What the task asks
Reproduce the listing from its first line through the line containing "Action: coord(61,62)", swapping "swatch" for "tile" and leaving everything else unchanged.

%%

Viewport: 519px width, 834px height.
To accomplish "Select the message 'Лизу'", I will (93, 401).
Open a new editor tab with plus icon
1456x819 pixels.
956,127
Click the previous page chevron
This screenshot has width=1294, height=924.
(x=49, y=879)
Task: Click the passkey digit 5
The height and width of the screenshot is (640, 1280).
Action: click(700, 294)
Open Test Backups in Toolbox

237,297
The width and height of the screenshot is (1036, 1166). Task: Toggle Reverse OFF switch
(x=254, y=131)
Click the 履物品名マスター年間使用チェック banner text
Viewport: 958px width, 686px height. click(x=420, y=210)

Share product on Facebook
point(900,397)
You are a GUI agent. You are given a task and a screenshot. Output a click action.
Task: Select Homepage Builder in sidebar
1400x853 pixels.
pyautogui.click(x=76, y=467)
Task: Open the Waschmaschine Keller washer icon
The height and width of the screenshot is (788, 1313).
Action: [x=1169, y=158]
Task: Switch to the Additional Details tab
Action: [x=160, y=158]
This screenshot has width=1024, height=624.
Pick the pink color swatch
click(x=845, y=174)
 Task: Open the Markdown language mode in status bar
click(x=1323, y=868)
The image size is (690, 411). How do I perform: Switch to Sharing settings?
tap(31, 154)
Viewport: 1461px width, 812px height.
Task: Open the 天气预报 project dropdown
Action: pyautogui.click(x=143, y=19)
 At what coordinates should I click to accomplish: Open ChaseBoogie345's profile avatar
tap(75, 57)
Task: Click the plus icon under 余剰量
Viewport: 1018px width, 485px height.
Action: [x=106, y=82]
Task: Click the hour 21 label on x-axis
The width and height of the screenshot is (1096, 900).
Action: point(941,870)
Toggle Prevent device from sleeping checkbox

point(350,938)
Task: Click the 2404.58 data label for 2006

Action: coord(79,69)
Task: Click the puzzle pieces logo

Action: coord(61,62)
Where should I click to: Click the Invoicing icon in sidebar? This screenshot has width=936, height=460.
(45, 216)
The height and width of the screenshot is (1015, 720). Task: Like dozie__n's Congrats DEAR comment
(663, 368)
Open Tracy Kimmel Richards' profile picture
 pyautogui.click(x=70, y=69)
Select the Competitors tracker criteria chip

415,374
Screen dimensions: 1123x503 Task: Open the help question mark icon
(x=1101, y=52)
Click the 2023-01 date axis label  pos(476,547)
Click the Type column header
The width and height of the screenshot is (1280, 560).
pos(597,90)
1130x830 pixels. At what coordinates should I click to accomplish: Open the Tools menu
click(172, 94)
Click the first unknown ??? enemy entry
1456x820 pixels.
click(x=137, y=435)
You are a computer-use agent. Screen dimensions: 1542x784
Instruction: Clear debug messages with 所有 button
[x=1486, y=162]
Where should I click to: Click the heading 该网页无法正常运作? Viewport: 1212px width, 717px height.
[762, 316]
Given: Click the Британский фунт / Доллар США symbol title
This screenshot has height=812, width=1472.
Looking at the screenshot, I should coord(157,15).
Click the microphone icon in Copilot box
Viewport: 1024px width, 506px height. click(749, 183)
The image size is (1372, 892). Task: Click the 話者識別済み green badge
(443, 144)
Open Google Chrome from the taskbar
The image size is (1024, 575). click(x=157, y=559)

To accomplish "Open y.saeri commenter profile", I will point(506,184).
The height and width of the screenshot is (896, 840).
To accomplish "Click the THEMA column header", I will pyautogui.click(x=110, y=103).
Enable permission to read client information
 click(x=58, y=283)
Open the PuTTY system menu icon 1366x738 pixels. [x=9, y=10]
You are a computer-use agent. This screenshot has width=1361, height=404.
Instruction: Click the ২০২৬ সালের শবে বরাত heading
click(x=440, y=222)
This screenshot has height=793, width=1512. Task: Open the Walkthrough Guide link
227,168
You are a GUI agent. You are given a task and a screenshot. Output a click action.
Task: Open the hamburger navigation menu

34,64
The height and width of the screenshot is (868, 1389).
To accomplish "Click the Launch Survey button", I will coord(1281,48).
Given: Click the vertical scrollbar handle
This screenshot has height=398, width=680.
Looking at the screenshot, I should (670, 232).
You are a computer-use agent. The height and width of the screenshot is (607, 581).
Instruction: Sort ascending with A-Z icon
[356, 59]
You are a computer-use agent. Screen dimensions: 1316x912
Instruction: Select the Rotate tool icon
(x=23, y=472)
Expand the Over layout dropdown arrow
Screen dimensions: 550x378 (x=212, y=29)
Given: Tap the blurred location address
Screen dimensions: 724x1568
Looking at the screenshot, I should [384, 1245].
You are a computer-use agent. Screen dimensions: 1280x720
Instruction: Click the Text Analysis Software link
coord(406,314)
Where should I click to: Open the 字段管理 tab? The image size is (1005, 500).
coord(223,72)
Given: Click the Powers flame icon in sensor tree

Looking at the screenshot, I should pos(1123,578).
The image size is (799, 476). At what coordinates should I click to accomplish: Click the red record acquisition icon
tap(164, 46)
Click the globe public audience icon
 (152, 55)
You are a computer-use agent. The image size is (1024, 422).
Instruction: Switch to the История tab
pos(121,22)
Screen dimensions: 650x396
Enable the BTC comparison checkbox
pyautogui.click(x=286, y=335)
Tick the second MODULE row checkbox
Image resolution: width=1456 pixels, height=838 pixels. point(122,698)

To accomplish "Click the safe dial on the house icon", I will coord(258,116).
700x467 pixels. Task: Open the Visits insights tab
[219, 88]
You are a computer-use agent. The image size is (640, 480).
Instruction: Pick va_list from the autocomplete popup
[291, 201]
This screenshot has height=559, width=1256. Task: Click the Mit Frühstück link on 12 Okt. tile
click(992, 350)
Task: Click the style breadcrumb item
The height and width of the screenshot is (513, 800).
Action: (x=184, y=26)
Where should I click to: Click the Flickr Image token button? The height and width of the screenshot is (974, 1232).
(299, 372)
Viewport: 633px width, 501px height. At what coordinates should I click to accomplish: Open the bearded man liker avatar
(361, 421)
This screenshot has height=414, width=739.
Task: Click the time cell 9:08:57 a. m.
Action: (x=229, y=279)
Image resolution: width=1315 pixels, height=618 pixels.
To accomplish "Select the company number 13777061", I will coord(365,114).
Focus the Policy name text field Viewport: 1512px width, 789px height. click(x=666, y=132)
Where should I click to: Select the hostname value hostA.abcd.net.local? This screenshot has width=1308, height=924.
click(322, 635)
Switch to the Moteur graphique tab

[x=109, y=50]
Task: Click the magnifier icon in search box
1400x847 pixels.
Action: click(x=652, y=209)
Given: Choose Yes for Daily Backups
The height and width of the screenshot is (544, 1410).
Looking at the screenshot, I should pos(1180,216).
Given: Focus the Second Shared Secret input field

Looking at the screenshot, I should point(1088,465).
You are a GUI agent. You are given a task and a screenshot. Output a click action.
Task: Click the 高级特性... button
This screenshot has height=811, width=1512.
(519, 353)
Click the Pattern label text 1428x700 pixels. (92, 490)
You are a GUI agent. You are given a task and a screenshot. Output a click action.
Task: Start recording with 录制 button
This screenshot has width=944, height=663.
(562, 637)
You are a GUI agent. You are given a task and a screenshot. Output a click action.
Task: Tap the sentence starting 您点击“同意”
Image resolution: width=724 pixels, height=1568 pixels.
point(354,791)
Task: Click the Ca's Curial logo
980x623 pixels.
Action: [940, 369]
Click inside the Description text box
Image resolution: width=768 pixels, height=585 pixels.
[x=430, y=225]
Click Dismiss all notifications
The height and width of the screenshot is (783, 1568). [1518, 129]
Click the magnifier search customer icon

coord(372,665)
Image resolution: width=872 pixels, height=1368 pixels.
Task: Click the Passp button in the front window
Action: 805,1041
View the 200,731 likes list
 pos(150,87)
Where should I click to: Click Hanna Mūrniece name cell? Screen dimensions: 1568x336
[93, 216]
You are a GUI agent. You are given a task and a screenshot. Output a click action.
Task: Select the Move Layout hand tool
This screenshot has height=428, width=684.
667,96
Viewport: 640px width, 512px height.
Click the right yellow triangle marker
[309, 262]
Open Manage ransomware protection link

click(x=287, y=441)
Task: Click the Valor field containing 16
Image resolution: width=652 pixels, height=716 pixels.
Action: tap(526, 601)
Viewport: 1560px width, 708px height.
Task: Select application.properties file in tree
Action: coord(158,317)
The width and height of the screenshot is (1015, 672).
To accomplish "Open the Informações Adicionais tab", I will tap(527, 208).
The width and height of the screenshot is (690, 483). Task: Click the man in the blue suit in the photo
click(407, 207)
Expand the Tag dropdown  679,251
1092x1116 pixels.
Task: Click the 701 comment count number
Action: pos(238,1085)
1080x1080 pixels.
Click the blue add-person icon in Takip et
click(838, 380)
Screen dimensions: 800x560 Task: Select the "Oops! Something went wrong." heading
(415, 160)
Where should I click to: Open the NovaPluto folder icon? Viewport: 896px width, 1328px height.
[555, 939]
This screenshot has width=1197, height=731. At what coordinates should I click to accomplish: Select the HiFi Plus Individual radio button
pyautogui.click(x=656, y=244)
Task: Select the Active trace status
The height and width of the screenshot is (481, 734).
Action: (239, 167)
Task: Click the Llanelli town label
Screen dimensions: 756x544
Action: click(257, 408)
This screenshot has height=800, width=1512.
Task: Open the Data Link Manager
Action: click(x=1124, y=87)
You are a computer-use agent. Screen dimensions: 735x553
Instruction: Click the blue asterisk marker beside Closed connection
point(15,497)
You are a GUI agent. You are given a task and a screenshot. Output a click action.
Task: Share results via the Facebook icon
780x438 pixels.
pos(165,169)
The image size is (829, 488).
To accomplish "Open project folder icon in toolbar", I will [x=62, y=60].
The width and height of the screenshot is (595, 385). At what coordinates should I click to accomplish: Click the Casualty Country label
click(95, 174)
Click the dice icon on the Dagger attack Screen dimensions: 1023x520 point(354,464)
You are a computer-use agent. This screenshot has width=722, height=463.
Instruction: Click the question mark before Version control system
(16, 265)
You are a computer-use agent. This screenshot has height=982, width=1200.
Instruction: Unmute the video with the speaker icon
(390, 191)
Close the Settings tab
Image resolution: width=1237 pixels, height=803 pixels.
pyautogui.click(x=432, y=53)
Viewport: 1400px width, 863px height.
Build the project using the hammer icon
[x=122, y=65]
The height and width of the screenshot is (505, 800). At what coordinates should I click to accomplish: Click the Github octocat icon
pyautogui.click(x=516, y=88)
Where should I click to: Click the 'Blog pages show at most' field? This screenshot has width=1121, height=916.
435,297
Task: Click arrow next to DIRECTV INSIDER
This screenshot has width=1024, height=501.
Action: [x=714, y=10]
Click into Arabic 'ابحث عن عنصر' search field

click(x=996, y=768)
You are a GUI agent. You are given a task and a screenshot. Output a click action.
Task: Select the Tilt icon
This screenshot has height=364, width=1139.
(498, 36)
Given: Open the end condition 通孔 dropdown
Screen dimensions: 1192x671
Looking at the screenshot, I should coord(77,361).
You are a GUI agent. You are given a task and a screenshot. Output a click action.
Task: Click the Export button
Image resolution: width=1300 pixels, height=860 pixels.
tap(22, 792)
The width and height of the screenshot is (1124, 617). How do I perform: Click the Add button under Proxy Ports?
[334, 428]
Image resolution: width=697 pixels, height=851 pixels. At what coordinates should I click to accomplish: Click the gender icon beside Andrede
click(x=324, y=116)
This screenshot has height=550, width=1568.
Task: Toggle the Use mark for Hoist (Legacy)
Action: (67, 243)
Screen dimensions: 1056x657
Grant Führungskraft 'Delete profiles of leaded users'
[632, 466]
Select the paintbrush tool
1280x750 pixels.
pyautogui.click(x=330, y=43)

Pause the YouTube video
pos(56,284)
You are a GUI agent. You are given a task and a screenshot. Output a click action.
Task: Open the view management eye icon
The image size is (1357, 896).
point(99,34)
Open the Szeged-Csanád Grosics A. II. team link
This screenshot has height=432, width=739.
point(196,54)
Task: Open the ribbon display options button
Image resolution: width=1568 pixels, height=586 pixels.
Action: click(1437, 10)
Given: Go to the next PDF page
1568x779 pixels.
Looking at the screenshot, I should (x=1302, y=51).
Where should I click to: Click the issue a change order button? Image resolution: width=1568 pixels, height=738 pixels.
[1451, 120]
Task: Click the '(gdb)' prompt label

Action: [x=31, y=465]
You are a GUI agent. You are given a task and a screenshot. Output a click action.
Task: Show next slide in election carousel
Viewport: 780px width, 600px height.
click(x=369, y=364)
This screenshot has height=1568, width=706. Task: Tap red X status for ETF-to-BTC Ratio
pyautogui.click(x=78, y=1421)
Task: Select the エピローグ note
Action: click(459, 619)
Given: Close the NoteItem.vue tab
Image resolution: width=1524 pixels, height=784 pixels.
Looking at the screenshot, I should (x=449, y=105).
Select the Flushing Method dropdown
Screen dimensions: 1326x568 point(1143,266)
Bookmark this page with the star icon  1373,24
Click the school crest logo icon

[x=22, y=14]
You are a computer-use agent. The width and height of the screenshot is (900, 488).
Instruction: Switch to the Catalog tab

%%

Task response
Viewport: 519px width, 834px height.
To accomplish "Select the message 'Лизу'", I will (93, 401).
Open a new editor tab with plus icon
1456x819 pixels.
956,127
Click the previous page chevron
This screenshot has width=1294, height=924.
(x=49, y=879)
Task: Click the passkey digit 5
The height and width of the screenshot is (640, 1280).
Action: click(700, 294)
Open Test Backups in Toolbox

237,297
The width and height of the screenshot is (1036, 1166). Task: Toggle Reverse OFF switch
(x=254, y=131)
Click the 履物品名マスター年間使用チェック banner text
Viewport: 958px width, 686px height. click(x=420, y=210)

Share product on Facebook
point(900,397)
You are a GUI agent. You are given a task and a screenshot. Output a click action.
Task: Select Homepage Builder in sidebar
1400x853 pixels.
pyautogui.click(x=76, y=467)
Task: Open the Waschmaschine Keller washer icon
The height and width of the screenshot is (788, 1313).
Action: [x=1169, y=158]
Task: Switch to the Additional Details tab
Action: [x=160, y=158]
This screenshot has width=1024, height=624.
Pick the pink color tile
click(x=845, y=174)
 Task: Open the Markdown language mode in status bar
click(x=1323, y=868)
The image size is (690, 411). How do I perform: Switch to Sharing settings?
tap(31, 154)
Viewport: 1461px width, 812px height.
Task: Open the 天气预报 project dropdown
Action: pyautogui.click(x=143, y=19)
 At what coordinates should I click to accomplish: Open ChaseBoogie345's profile avatar
tap(75, 57)
Task: Click the plus icon under 余剰量
Viewport: 1018px width, 485px height.
Action: [x=106, y=82]
Task: Click the hour 21 label on x-axis
The width and height of the screenshot is (1096, 900).
Action: point(941,870)
Toggle Prevent device from sleeping checkbox

point(350,938)
Task: Click the 2404.58 data label for 2006

Action: coord(79,69)
Task: Click the puzzle pieces logo

Action: coord(61,62)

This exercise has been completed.